Department of Biomedical Imaging and Radiological Sciences, National Yang-Ming University, Taipei, Taiwan.
Int J Nanomedicine. 2012;7:2573-82. doi: 10.2147/IJN.S31675. Epub 2012 May 23.
We evaluated the delivery efficiency of intravenously injected large molecular agents, before and after disruption of the blood-brain barrier (BBB-D), induced by focused ultrasound (FUS) using various acoustic parameters.
Male Sprague-Dawley rats were injected intravenously with Evans blue (EB) before or after BBB-D induction by pulsed FUS. We used a 1.0 MHz pulsed FUS with four acoustic power settings and an ultrasound contrast agent (UCA) at four different doses to induce BBB-D resulting from cavitation. The permeability of the BBB was assessed quantitatively based on the extravasation of EB. Contrast enhanced magnetic resonance imaging (MRI) was used to monitor the gadolinium deposition associated with FUS. Histological analysis was performed to examine tissue damage.

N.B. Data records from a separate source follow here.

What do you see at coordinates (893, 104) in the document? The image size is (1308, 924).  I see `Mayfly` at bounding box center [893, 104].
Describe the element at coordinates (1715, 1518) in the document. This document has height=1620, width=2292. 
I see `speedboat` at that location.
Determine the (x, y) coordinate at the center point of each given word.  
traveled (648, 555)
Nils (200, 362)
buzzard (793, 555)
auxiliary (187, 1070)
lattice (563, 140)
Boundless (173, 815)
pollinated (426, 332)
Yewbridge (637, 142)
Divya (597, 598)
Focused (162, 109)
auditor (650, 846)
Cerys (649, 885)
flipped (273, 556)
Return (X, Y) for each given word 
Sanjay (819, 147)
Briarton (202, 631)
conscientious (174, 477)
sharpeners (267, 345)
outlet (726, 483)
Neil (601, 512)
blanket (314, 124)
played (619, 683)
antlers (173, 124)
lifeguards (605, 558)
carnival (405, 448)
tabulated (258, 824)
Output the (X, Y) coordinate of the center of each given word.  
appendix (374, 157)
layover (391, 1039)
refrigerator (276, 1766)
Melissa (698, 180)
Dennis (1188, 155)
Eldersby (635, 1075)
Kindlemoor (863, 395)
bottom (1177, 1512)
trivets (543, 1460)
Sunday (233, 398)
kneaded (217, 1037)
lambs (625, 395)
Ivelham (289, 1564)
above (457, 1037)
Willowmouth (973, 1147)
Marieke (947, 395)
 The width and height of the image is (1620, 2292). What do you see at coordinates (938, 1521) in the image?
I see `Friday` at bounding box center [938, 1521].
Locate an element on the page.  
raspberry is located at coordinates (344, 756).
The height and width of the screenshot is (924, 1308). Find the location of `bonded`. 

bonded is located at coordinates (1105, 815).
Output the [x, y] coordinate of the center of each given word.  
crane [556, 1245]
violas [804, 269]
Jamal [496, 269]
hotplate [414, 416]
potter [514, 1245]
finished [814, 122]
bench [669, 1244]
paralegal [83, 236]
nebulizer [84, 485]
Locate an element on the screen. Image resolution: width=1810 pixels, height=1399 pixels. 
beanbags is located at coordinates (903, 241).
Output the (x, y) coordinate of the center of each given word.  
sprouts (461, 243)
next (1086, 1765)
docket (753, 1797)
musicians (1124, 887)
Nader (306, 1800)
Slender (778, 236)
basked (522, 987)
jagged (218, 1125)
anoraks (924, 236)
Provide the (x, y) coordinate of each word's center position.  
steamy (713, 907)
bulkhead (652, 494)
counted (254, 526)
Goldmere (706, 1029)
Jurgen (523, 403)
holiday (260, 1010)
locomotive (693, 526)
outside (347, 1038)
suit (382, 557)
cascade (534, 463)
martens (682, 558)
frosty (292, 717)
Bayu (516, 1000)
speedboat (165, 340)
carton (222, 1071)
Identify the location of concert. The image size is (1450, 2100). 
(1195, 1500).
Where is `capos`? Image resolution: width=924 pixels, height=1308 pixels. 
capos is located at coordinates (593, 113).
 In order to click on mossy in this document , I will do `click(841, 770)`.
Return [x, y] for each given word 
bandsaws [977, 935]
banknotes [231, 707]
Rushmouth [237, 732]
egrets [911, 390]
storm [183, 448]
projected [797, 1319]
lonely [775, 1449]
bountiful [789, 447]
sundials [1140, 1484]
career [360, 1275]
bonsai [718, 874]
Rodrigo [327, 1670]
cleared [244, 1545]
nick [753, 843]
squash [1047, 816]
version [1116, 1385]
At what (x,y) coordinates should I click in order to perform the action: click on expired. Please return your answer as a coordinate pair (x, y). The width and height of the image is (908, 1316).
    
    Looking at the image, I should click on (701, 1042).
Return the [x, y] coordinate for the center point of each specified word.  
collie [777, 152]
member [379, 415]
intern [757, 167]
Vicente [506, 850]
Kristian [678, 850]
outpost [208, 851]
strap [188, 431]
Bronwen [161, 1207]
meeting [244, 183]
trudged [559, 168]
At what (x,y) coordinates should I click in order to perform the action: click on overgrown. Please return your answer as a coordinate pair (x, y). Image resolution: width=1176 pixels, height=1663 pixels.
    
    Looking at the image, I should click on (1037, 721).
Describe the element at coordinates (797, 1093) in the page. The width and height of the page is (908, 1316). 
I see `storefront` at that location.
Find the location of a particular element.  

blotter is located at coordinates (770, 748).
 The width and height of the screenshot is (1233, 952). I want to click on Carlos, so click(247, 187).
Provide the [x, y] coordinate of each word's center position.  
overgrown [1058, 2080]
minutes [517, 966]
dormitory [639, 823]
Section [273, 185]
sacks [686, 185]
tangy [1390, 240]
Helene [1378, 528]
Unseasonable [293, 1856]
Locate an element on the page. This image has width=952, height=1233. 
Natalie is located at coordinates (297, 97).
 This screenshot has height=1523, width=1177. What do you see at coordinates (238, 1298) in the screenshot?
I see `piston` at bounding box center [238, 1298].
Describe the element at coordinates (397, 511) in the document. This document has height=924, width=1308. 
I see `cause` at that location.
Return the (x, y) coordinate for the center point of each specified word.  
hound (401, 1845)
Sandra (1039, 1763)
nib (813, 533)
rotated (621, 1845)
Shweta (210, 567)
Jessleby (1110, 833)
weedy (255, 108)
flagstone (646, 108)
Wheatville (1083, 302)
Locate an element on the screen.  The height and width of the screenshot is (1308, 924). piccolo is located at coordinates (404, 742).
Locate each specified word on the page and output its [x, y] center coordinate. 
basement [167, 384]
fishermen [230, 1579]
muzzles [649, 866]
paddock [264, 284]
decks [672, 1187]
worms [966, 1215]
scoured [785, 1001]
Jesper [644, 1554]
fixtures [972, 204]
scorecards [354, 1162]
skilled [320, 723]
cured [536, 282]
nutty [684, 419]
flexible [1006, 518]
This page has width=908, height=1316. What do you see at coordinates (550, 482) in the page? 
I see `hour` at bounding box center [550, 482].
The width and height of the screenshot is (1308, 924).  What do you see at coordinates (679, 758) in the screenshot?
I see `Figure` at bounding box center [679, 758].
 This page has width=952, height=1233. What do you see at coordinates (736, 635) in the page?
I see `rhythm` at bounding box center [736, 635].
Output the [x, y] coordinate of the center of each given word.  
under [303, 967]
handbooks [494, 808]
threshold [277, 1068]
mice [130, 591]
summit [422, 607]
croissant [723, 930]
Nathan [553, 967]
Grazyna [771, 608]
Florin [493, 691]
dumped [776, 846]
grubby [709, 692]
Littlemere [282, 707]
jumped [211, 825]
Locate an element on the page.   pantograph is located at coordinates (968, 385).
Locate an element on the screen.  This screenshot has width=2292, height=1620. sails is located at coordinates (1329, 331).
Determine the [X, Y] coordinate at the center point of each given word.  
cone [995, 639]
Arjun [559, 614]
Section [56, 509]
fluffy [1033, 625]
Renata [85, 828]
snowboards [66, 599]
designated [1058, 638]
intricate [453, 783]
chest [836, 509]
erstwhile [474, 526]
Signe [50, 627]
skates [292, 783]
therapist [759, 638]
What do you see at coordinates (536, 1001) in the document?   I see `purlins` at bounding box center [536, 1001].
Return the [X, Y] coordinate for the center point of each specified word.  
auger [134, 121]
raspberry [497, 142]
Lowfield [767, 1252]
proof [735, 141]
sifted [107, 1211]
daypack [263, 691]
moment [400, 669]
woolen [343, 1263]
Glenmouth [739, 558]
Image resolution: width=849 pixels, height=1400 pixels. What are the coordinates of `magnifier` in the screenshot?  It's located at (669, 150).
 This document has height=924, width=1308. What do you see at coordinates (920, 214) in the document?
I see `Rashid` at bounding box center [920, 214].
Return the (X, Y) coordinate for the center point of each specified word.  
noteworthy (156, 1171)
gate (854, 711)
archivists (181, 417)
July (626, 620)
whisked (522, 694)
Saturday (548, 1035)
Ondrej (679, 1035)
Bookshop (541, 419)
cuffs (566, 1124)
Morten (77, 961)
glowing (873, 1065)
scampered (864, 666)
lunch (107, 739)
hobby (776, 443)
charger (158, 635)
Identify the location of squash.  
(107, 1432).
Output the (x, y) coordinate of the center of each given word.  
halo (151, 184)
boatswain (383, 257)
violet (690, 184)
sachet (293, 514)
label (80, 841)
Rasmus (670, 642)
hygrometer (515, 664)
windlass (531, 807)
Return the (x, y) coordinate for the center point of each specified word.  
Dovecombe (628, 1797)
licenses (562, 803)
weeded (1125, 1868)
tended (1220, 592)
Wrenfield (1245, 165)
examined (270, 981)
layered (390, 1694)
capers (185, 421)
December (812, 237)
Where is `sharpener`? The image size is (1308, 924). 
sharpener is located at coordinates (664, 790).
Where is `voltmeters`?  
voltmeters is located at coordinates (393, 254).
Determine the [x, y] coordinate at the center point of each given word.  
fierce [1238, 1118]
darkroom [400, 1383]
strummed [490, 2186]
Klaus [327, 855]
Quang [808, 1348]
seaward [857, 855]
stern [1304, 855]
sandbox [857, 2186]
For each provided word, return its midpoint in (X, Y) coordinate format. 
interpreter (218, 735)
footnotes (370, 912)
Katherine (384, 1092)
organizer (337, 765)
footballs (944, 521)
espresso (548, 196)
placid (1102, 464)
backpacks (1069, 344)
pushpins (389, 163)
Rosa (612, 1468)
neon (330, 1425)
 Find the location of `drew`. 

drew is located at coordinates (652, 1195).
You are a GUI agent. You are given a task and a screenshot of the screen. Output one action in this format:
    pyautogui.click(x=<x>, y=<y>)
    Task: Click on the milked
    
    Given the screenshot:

The accumulation of EB in rat brain was found to be dependent on acoustic power and UCA dosage, regardless of whether EB administration occurred before or after FUS-induced BBB-D. Administration of EB followed by sonication resulted in greater EB extravasation than that for rats subjected to sonication prior to EB injection. To reduce tissue damage, EB extravasation was enhanced by first administering EB by intravenous injection, followed by sonication at reduced acoustic power or UCA dosage. The normalized signal intensity change in rat brains that received the same dose of UCA and sonicated after gadolinium injection was significantly greater than in rats undergoing sonication followed by gadolinium administration. Moreover, contrast enhanced MRI showed a more precise distribution of gadolinium in the brain when gadolinium was administered before sonication.
We demonstrated that a compound administered prior to sonication treatment promotes extravasation of the sonicated region. Thus, it is possible to optimize ultrasound parameters for lower sonication and reduced UCA doses, to induce BBB-D while minimizing damage to normal brain tissue.
我们评估了在使用各种声参数破坏血脑屏障(BBB-D)前后,静脉内注射的大分子量药物的输送效率。
雄性 Sprague-Dawley 大鼠在经脉冲聚焦超声(FUS)诱导 BBB-D 前后静脉内注射 Evans 蓝(EB)。我们使用 1.0 MHz 脉冲 FUS 进行实验,设置了四个声功率水平,并使用四种不同剂量的超声造影剂(UCA)来诱导由空化引起的 BBB-D。基于 EB 的外渗,定量评估 BBB 的通透性。对比增强磁共振成像(MRI)用于监测与 FUS 相关的钆沉积。进行组织学分析以检查组织损伤。
发现 EB 在大鼠脑中的积累取决于声功率和 UCA 剂量,而与 EB 给药是在 FUS 诱导的 BBB-D 之前还是之后无关。与先进行 FUS 再给予 EB 相比,先给予 EB 再进行超声处理导致 EB 外渗更多。为了减少组织损伤,通过先静脉内给予 EB,然后在降低声功率或 UCA 剂量下进行超声处理,增强 EB 外渗。在给予相同剂量的 UCA 并在注射钆后进行超声处理的大鼠脑中,归一化信号强度变化明显大于先进行超声处理再给予钆的大鼠。此外,对比增强 MRI 显示,当在超声处理之前给予钆时,钆在大脑中的分布更精确。
我们证明了在超声处理治疗之前给予的化合物可促进超声处理区域的外渗。因此,可以优化超声参数以降低声功率和减少 UCA 剂量,同时最小化对正常脑组织的损伤,来诱导 BBB-D。